[Stored data]
# # # #
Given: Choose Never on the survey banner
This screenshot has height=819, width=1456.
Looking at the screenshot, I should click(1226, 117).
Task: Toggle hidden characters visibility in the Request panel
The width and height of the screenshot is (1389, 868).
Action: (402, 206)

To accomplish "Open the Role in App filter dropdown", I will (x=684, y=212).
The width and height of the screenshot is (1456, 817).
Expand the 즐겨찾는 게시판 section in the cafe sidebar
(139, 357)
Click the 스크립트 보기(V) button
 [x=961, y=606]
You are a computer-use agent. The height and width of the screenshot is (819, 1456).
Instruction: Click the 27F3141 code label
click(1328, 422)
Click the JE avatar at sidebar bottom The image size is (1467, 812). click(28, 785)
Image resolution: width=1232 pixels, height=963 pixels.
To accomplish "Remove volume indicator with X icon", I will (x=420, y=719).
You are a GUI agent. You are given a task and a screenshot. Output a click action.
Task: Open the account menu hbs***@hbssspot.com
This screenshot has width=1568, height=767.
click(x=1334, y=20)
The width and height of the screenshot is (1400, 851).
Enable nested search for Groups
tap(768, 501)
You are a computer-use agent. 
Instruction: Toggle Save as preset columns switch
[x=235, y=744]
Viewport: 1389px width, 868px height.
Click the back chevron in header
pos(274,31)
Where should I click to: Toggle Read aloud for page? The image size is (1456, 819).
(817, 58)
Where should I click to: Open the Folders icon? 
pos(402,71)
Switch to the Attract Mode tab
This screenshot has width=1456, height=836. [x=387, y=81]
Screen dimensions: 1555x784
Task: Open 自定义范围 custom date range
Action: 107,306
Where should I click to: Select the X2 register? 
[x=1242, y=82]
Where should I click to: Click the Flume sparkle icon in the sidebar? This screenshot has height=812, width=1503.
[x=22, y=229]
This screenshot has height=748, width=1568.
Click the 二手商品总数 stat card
# # # #
*Your instructions:*
Using the records above, select and copy every line that has the word "agent".

*Written answer:*
You are a computer-use agent. The height and width of the screenshot is (819, 1456).
You are a GUI agent. You are given a task and a screenshot. Output a click action.
You are a computer-use agent. 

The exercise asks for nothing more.